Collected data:

== Segment start ==

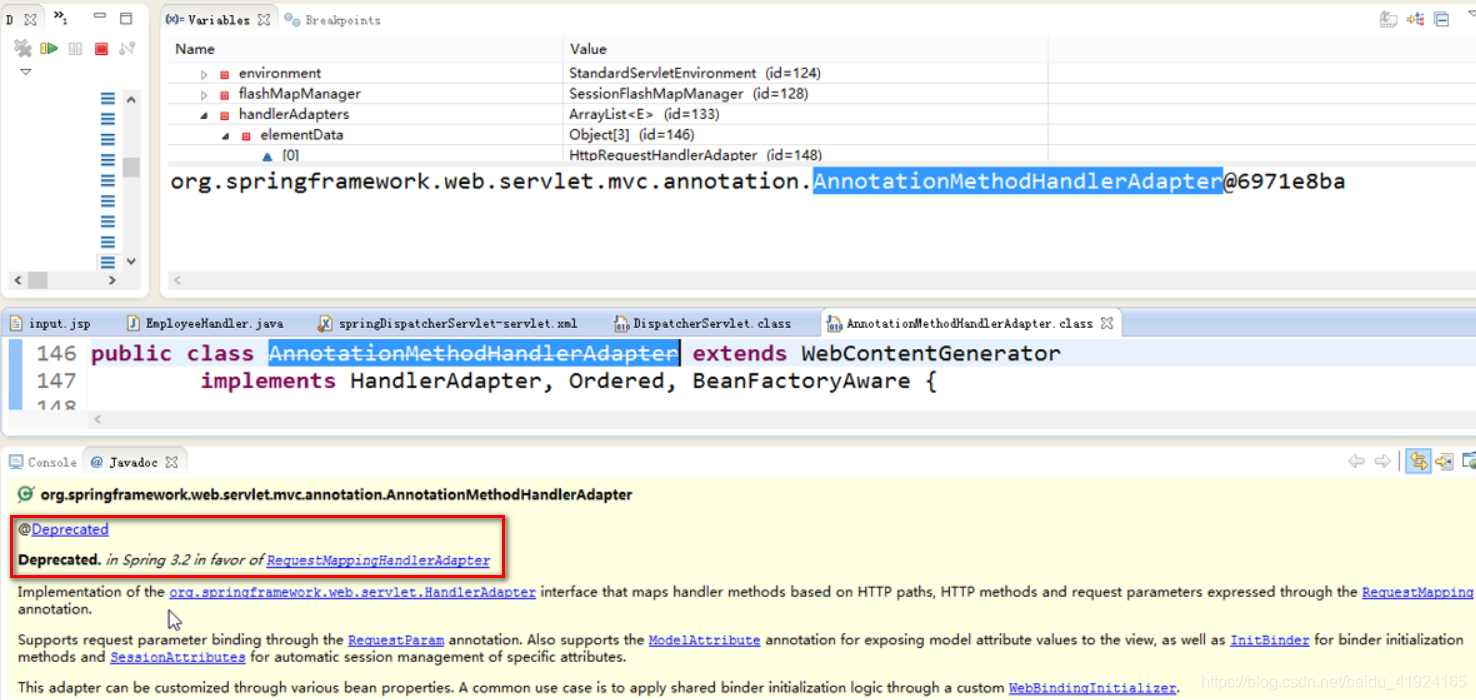Click the Collapse All icon in Variables view
The image size is (1476, 700).
coord(1440,19)
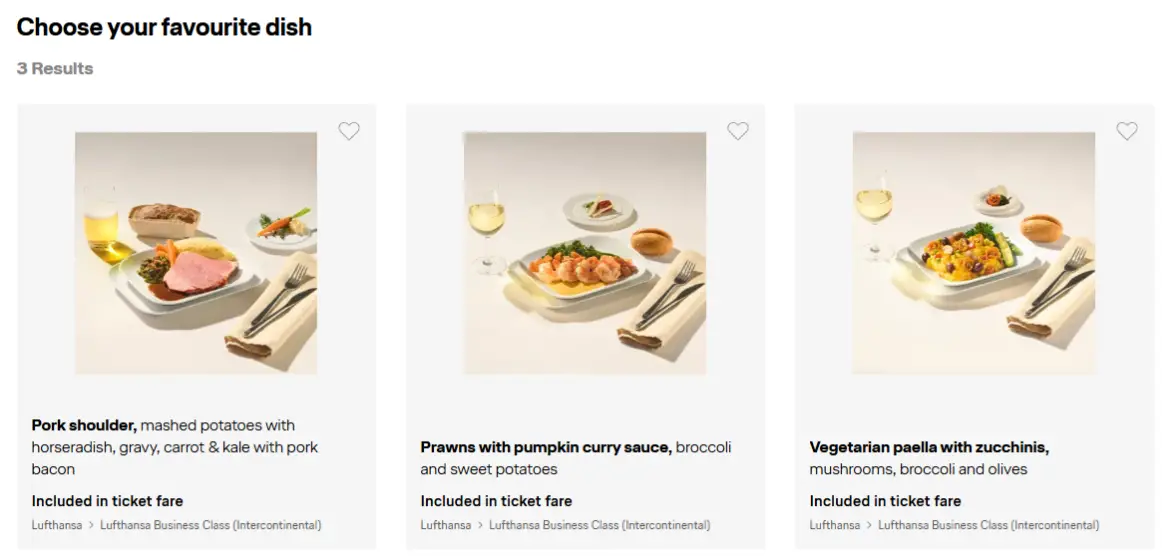Viewport: 1162px width, 558px height.
Task: Open Lufthansa Business Class link on Prawns card
Action: coord(600,525)
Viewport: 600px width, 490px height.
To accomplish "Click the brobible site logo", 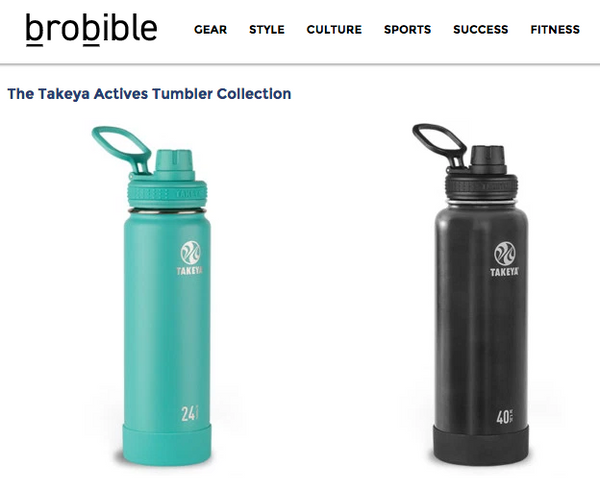I will pyautogui.click(x=91, y=30).
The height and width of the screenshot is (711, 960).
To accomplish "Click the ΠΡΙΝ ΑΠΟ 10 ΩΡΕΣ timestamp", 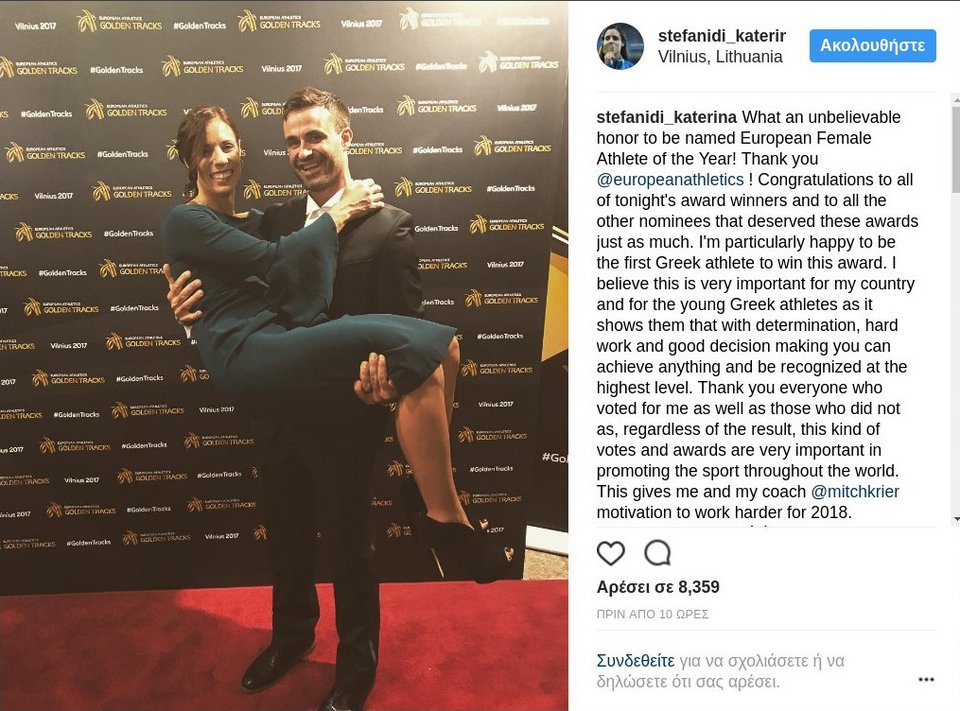I will 653,614.
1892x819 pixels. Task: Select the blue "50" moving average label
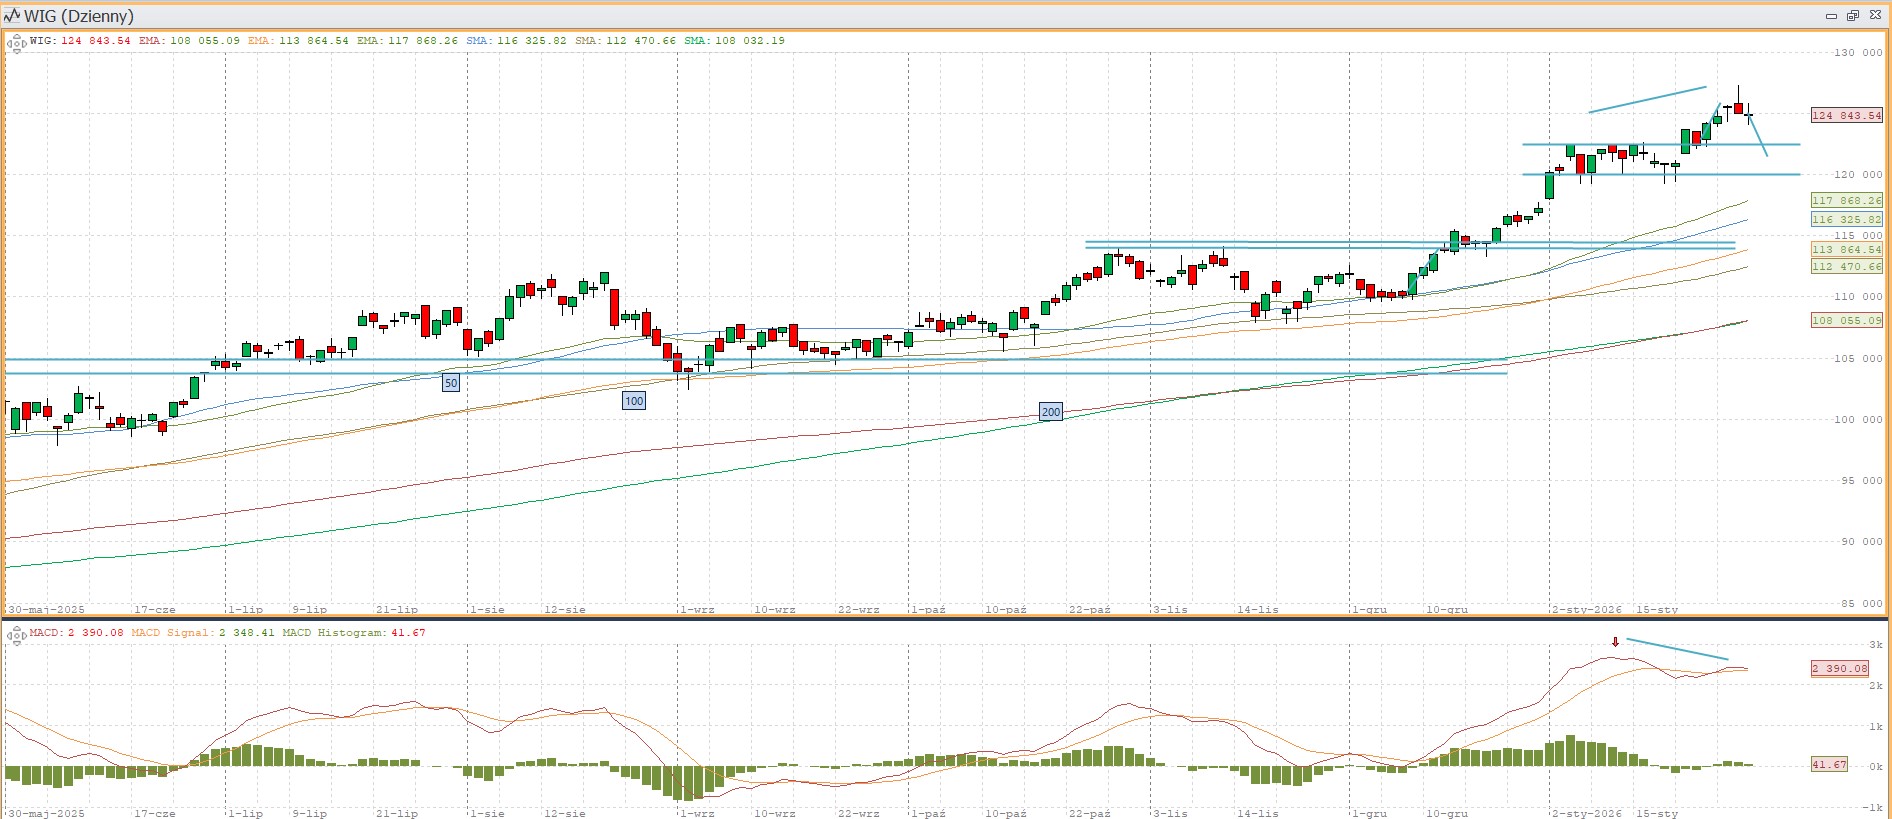point(451,383)
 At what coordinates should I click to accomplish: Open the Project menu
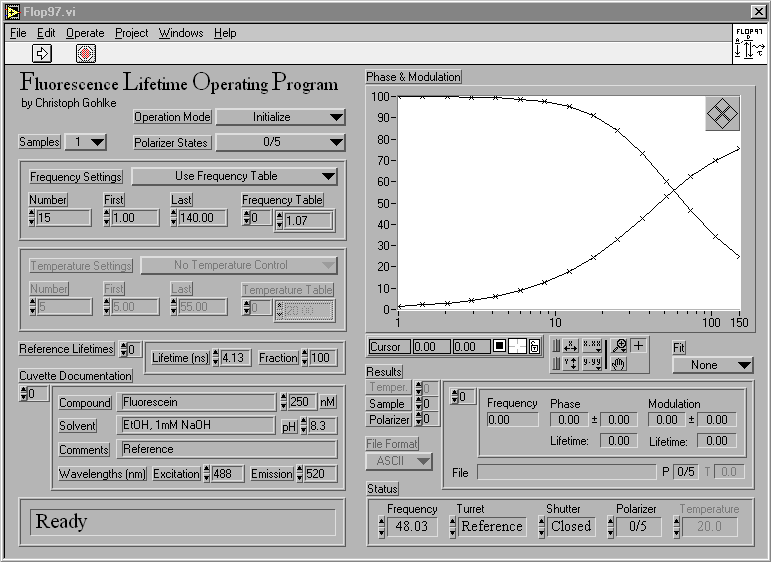131,33
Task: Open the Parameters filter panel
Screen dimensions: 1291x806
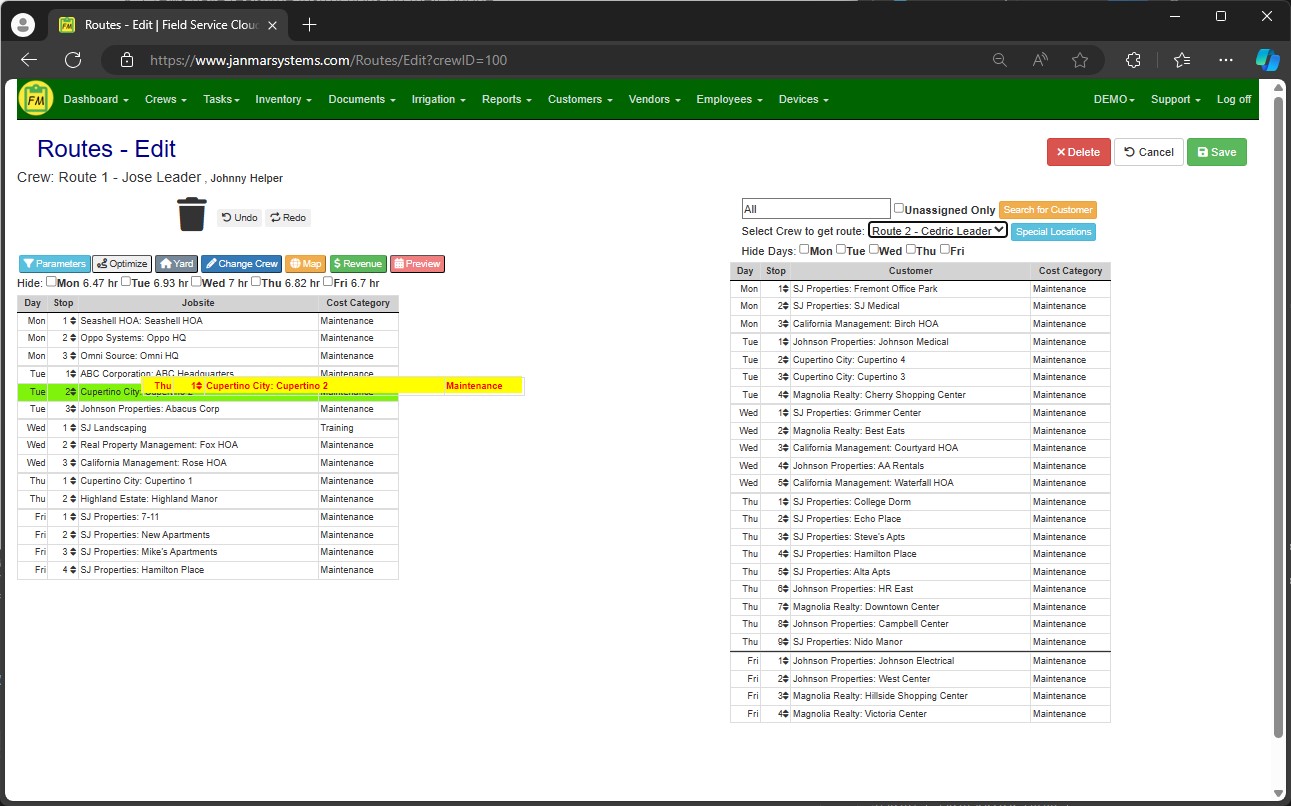Action: pyautogui.click(x=54, y=263)
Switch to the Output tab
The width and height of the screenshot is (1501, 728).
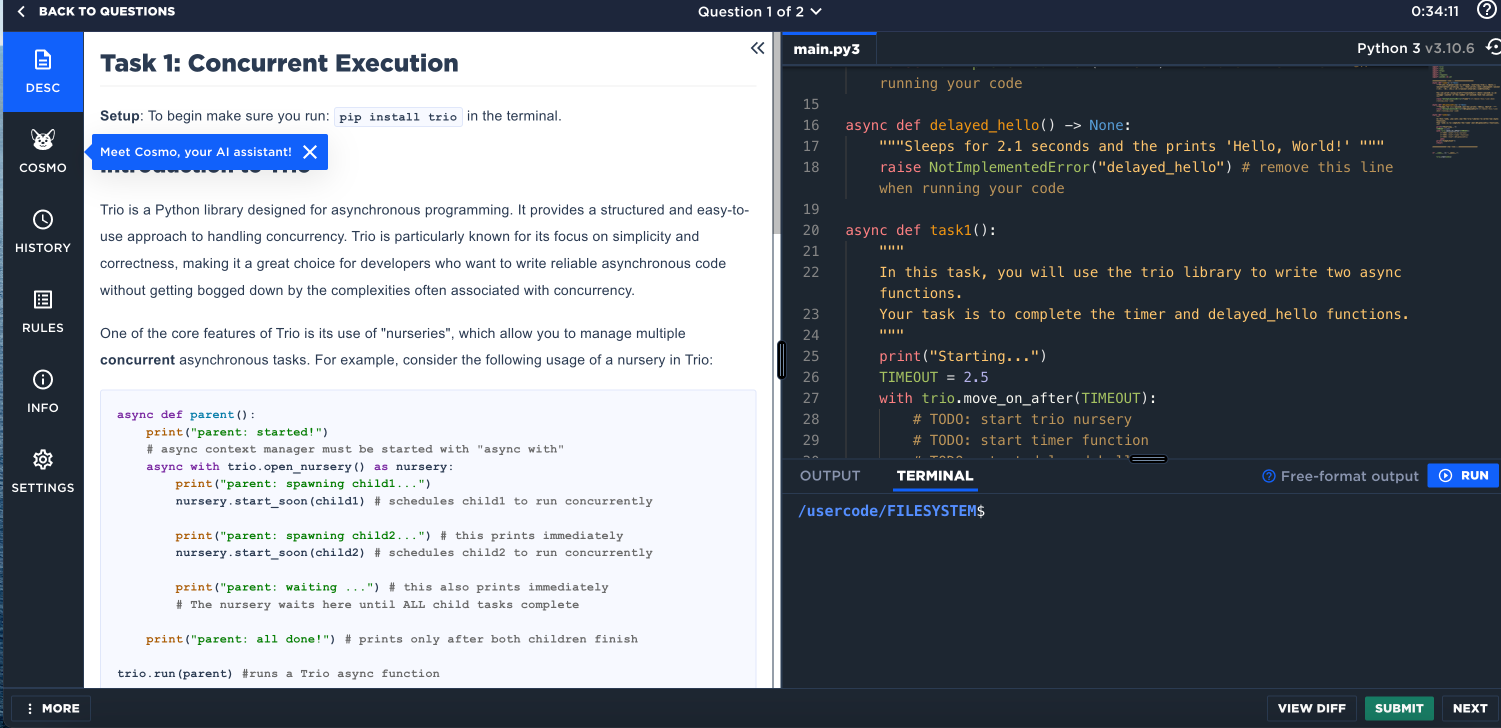[830, 476]
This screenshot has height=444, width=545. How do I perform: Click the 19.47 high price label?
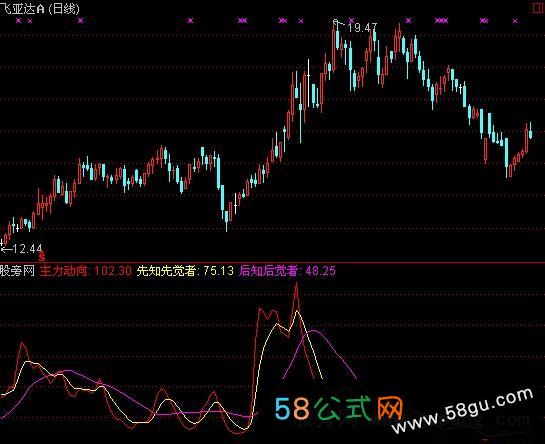362,27
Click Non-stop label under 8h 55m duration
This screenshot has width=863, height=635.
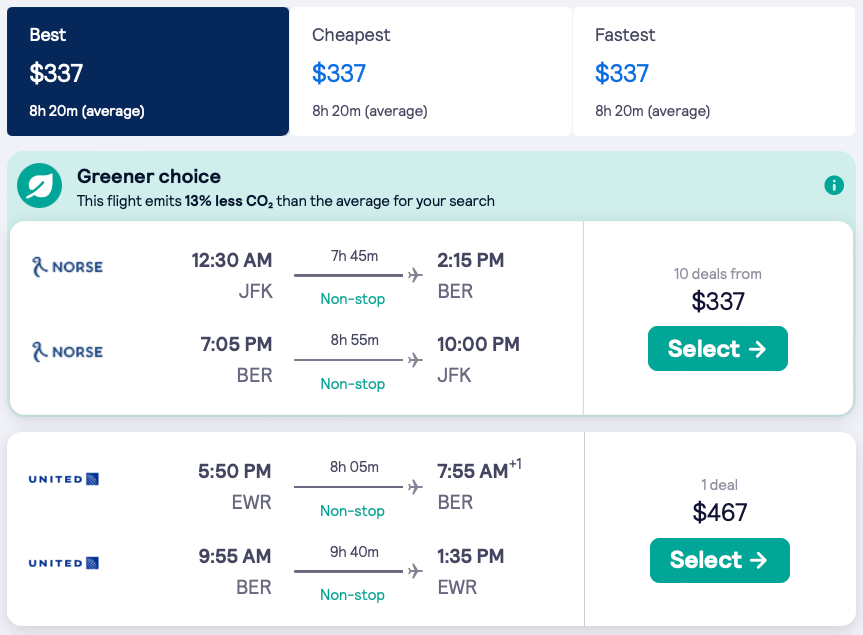(x=352, y=383)
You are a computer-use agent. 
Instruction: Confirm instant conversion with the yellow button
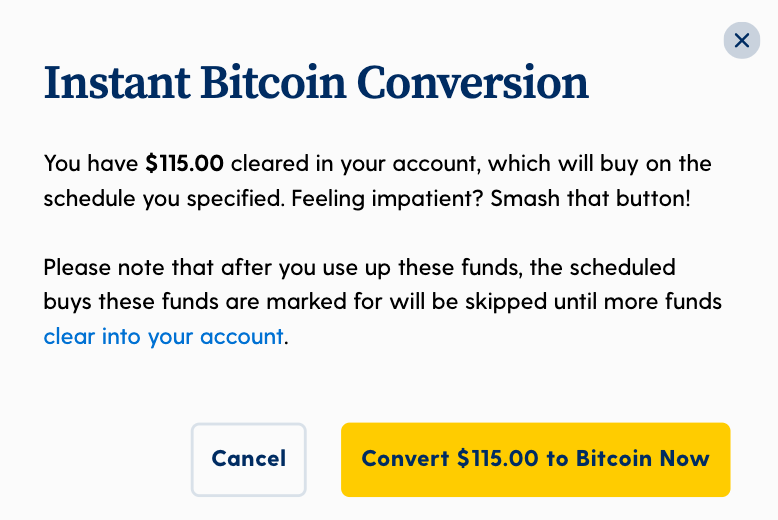click(x=535, y=459)
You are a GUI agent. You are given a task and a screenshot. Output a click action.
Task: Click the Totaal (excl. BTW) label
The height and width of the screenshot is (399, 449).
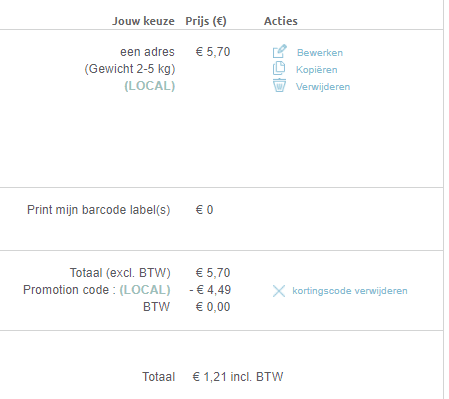pos(120,273)
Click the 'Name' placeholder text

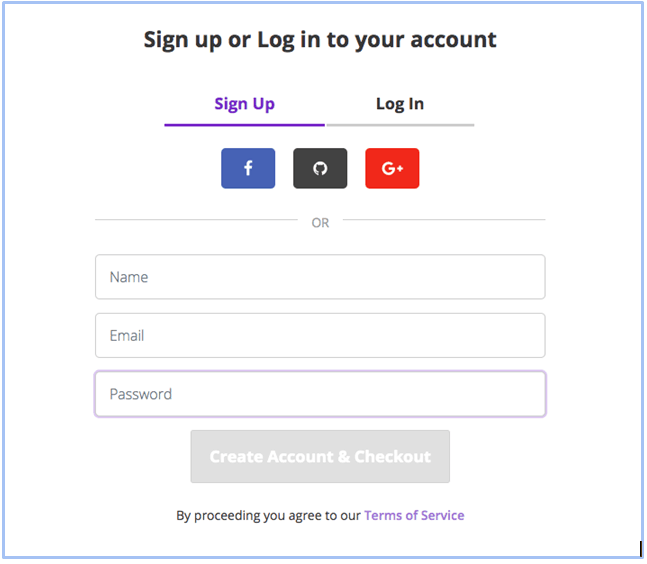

== Segment end ==

• _ABOUT THIS TASK_
Copy each line of the data that contains the word "Output", leaving the other lines out.

• _TASK ANSWER_
Switch to the Output tab
You are a GUI agent. You are given a task and a screenshot. Output a click action.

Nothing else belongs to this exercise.